Campbell Litigation often counsels its clients regarding the importance of documenting employee performance issues pursuant to company policy. Documentation is particularly important in light of the Equal Employment Opportunity Commission’s (“EEOC”) increased efforts to enforce disability laws, including the Americans with Disabilities Act (“ADA”). A recent Tenth Circuit Court of Appeals (“Tenth Circuit”) decision highlights the importance of documenting employee performance issues, as well as the ADA’s requirement that employers have knowledge of an employee’s disability before the employer may be liable under the Act. This article analyzes the Tenth Circuit decision and provides practical takeaways for employers.
Ewing v. DoubleTree DTWC, LLC
In Ewing v. DoubleTree DTWC, LLC, plaintiff-employee sued her former employer under the ADA, claiming the employer terminated her because she had a mental impairment. The employer moved for summary judgment arguing that the plaintiff could not prove a prima facie case under the ADA because she never disclosed her disability to her employer; and in any event, it had a legitimate non-discriminatory reason for terminating the plaintiff due to her documented history of performance issues. The federal district court granted the employer’s Motion for Summary Judgment, and the plaintiff appealed to the Tenth Circuit.
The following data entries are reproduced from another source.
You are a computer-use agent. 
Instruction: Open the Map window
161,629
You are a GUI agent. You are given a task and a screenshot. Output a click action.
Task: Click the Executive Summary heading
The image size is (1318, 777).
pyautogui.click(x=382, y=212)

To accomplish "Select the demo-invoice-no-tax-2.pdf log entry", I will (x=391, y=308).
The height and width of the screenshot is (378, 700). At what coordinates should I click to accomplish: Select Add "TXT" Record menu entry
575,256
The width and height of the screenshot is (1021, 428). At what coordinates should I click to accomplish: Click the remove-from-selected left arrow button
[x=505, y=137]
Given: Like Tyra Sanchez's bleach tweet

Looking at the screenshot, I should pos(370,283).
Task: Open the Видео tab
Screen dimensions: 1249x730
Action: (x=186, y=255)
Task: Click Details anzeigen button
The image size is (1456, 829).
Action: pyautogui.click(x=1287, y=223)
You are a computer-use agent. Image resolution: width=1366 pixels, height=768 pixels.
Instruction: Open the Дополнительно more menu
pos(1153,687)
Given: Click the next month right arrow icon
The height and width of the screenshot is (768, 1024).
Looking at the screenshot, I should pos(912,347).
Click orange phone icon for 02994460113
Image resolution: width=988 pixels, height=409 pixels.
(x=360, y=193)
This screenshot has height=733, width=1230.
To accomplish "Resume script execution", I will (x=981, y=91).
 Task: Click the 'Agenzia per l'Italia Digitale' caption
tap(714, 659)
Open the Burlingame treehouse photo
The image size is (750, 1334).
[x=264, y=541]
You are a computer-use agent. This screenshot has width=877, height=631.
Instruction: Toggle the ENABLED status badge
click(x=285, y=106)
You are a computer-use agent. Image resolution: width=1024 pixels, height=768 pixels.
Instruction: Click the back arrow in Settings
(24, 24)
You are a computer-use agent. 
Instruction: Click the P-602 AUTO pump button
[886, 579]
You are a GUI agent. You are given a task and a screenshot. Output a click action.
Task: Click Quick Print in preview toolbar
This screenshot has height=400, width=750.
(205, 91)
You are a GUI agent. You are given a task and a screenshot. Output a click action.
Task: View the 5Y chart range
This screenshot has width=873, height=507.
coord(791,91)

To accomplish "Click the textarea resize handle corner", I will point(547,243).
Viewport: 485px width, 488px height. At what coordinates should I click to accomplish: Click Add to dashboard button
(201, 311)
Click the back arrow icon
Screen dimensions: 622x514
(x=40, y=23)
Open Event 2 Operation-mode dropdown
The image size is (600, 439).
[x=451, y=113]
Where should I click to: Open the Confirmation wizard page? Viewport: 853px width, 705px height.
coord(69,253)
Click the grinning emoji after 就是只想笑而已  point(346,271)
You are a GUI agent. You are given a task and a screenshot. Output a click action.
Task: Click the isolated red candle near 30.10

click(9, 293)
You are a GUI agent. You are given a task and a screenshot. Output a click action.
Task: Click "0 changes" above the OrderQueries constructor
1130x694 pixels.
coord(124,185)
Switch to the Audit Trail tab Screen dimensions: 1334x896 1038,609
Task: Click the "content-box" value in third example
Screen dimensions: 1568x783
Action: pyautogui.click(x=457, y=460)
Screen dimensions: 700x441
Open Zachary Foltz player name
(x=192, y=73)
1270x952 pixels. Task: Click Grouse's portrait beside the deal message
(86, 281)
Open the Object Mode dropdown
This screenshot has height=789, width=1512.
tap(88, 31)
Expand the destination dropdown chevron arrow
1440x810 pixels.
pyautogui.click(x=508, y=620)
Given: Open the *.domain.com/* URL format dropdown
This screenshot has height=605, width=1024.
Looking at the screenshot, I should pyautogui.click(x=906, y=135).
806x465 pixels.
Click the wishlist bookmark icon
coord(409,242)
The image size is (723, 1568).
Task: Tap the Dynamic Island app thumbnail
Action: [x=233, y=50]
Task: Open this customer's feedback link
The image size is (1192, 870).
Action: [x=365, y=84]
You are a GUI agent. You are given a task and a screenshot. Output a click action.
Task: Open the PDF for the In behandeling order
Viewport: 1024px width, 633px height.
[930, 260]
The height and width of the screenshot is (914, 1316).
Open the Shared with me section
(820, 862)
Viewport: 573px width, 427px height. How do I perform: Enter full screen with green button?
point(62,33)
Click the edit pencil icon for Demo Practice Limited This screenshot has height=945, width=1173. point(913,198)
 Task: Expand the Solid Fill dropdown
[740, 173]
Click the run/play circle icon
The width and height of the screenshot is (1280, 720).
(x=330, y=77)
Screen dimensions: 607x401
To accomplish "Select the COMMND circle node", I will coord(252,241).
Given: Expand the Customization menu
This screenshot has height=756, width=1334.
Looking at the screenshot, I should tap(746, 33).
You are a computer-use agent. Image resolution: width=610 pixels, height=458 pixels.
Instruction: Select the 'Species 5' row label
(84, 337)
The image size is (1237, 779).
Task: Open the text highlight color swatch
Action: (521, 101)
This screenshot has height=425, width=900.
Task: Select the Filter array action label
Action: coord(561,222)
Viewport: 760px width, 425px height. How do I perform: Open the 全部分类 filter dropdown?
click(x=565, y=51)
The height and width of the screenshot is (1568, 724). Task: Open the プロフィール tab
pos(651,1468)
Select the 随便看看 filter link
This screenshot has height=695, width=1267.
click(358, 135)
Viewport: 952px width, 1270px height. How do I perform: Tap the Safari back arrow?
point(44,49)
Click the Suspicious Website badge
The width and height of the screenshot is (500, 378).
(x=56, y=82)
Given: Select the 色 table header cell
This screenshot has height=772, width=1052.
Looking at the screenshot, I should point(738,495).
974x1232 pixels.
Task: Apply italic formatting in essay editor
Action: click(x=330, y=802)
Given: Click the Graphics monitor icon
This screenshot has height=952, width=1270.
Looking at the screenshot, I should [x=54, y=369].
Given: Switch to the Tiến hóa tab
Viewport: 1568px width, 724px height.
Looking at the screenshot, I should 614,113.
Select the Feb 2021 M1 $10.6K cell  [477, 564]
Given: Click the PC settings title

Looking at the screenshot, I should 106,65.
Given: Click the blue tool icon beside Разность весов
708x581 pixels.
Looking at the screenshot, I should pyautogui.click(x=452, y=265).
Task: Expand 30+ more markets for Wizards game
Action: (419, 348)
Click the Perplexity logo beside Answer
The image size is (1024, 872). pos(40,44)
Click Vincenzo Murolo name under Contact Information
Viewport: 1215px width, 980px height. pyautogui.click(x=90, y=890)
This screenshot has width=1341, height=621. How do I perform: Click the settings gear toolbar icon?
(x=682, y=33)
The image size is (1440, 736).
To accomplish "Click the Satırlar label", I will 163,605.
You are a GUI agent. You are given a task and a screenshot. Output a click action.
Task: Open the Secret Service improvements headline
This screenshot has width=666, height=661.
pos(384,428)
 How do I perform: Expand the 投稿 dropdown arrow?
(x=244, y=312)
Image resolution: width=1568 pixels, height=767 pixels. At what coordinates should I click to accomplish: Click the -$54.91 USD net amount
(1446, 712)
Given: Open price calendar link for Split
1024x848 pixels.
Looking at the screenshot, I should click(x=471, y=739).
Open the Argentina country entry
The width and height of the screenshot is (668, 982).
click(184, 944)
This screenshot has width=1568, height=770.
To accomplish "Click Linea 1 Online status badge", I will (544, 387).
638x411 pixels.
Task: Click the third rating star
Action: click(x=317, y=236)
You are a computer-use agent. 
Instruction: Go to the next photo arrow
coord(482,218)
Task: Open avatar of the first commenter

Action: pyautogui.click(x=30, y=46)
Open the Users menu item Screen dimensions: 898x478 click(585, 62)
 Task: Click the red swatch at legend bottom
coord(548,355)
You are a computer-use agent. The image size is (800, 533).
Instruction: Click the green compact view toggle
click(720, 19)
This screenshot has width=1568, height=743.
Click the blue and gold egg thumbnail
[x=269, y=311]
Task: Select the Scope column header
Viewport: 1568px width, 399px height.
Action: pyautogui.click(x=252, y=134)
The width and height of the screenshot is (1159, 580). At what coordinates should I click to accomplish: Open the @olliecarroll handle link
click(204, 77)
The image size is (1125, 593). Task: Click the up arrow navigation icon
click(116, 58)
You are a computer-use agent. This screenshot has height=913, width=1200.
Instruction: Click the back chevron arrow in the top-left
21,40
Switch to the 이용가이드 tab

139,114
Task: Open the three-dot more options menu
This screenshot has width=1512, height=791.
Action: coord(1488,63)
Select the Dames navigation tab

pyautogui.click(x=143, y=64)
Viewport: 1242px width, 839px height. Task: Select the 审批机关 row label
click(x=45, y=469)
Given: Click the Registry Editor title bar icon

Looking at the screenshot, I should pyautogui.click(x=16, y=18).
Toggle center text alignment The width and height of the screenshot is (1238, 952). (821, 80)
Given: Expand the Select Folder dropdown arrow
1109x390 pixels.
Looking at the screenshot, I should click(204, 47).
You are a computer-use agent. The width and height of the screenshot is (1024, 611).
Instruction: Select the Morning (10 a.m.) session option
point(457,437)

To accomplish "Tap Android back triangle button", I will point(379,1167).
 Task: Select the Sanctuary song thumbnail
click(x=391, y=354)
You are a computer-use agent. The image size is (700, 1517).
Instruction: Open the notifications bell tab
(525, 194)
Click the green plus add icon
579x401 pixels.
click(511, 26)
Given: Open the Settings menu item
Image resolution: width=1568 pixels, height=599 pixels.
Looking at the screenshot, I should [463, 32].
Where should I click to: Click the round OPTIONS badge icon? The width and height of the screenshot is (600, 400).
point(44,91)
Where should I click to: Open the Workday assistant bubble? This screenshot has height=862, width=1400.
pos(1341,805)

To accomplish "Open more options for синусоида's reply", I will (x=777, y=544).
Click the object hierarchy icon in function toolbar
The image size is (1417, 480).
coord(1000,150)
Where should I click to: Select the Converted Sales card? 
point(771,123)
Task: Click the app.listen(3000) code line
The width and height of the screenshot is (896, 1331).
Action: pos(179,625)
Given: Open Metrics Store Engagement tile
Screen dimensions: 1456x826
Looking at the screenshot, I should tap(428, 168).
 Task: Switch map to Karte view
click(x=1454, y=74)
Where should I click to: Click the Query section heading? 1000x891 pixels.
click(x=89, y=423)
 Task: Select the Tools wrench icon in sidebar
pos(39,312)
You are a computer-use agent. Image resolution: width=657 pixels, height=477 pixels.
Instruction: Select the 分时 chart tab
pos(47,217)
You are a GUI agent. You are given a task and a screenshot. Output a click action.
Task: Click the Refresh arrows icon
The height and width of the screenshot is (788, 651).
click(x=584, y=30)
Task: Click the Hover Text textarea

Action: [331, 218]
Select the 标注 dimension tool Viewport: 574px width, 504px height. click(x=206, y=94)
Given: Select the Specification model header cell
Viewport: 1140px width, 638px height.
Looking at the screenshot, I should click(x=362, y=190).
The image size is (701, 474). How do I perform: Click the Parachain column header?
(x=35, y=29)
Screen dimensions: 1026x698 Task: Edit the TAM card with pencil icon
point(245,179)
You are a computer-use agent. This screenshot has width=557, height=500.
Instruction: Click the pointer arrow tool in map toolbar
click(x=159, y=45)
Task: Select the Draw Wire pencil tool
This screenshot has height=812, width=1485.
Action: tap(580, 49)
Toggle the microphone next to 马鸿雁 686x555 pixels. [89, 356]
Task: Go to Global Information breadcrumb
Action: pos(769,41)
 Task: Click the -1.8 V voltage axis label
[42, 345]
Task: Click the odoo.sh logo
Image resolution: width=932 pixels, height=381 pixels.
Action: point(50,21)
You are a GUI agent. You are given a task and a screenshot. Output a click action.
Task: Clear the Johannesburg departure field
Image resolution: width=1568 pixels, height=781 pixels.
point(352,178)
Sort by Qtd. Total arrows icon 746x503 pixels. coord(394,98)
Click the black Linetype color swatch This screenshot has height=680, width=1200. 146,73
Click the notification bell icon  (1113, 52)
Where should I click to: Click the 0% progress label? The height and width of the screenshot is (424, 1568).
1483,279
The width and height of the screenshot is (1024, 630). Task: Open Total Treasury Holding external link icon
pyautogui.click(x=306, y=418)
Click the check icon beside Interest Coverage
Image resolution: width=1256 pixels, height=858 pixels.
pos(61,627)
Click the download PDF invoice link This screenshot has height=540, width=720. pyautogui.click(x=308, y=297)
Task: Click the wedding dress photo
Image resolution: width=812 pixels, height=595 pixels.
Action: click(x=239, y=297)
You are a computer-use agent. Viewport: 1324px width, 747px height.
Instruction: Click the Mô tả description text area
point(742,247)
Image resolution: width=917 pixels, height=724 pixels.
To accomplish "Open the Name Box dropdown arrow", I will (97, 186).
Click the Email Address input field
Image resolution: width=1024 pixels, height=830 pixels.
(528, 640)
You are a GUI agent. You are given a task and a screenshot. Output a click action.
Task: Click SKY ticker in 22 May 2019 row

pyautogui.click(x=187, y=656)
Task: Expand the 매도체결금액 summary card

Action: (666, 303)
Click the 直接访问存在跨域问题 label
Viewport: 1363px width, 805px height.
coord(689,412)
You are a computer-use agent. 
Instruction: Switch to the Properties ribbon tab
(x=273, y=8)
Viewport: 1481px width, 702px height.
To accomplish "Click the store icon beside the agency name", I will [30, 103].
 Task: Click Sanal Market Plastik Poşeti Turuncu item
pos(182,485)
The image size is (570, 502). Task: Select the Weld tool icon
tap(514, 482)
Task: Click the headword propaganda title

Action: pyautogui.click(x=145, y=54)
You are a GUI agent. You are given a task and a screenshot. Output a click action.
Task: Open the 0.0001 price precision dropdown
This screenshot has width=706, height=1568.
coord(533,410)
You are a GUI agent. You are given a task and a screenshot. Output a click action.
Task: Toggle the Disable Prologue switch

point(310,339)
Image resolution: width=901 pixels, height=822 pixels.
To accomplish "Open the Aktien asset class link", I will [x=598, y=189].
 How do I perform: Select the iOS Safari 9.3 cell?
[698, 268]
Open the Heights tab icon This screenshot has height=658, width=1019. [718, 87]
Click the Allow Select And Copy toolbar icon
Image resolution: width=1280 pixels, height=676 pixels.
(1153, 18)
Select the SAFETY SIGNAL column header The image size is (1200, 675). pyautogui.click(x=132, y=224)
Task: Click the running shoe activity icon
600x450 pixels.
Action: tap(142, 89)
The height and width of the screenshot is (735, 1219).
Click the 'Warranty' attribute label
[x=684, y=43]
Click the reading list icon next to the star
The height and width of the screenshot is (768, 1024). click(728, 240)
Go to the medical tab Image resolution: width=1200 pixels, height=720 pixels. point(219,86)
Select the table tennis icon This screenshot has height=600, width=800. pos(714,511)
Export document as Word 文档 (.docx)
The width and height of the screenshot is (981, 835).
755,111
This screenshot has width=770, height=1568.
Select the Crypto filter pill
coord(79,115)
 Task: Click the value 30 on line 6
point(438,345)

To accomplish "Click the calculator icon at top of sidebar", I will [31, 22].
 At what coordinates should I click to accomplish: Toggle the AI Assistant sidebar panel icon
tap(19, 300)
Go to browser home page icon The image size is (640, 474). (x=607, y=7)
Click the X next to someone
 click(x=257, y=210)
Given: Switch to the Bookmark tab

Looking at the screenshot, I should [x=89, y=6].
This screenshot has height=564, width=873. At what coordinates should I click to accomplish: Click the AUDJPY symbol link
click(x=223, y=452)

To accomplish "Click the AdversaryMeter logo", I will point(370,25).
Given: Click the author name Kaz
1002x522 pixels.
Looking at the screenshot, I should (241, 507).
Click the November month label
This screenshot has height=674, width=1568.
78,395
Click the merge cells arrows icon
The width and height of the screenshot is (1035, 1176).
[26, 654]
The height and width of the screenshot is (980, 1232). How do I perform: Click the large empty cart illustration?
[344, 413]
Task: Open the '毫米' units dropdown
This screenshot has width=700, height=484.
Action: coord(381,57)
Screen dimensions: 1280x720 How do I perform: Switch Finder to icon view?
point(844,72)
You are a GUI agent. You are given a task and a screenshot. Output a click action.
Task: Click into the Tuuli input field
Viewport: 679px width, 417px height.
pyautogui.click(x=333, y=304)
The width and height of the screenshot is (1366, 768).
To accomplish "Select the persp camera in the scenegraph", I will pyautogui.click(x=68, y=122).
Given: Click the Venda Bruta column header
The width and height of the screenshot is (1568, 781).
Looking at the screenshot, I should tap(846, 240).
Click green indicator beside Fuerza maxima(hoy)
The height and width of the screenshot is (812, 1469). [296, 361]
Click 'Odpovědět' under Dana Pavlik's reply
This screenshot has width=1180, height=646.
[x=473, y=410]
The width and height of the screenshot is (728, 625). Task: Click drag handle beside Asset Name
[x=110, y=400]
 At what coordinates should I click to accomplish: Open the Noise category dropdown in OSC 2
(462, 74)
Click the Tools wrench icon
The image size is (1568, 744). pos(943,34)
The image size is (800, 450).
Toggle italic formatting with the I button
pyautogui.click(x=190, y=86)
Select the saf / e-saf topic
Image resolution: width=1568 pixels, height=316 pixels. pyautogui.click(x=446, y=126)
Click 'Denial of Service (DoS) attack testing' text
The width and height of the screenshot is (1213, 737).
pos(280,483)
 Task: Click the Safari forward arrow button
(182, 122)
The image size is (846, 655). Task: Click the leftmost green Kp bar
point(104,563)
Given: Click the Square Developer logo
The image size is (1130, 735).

The Tenth Circuit affirmed the district court decision, noting that, while the plaintiff informed her doctor of her disability, she provided no evidence that her employer knew of the plaintiff’s disability. Under the ADA, an employer cannot be liable when it “indisputably had no knowledge of the disability.”
The Tenth Circuit further reasoned that, even in the event that the employer had knowledge of the plaintiff’s disability or that the plaintiff exhibited physical characteristics that made her disabilities obvious to the employer, the plaintiff could not show that the company’s proffered explanation for terminating her was pretext because the company meticulously followed its progressive discipline policies and documented the plaintiff’s performance issues.
The Ewing decision highlights the importance of documenting employee performance issues. Such evidence is critical for employers when defending employment discrimination claims, including those under the ADA. When an employer terminates or disciplines an employee based on the employee’s performance, having consistent documentation of performance issues will help the company defend any potential discrimination lawsuit. Companies with documentation policies should ensure management and human resources consistently follow the policies and keep the documentation in electronic and/or hard copy format. Companies without such policies, should consider implementing documentation policies to better position the company to defend potential discrimination lawsuits.
 P. David Lopes and Mary O’Neil, The EEOC’s Top Ten Litigation Developments (Five Year Retrospective Edition), Equal Employment Opportunity Commission (Aug. 29, 2016) (Denver, Colo.).
 The Tenth Circuit hears appeals from federal district courts in Colorado, Kansas, New Mexico, Oklahoma, Utah, and Wyoming.
 Ewing v. DoubleTree DTWC, LLC, No. 16-4037, 2016 WL 7228804 (10th Cir. Dec. 14, 2016).
 Id. at *1.
 To state a prima facie case under the ADA for discriminatory termination, a plaintiff must show that: (1) she is disabled within the meaning of the ADA; (2) she is qualified to perform the essential functions of her job with or without accommodations; and (3) she was terminated under circumstances which give rise to an inference that the termination was based on her disability. Where an employee establishes a prima facie case, the burden shifts to the employer to provide a legitimate non-discriminatory reason for the termination, and if it does so, the burden shifts back to the employee to show that the employer’s proffered explanation is pretextual. Ewing, No. 16-4037, 2016 WL 7228804 at *3.
 Id.at 1.
 Id. citing Hedberg v. Ind. Bell Tel. Co., 47 F.3d 928, 934 (7th Cir. 1995); Smith v. Midland Brake, Inc., 180 F.3d 1154, 1171 n.9 (10th Cir. 1999).
 Under the ADA, an employee who exhibits physical characteristics which make his or her disability obvious to his or her employer, will likely satisfy the employer knowledge requirement. See Brady v. Wal-Mart Stores, Inc., 531 F.3d 127, 130 (2d Cir. 2008).
 Ewing, 2016 WL 7228804 at 4. Indeed, the plaintiff even admitted she had performance issues.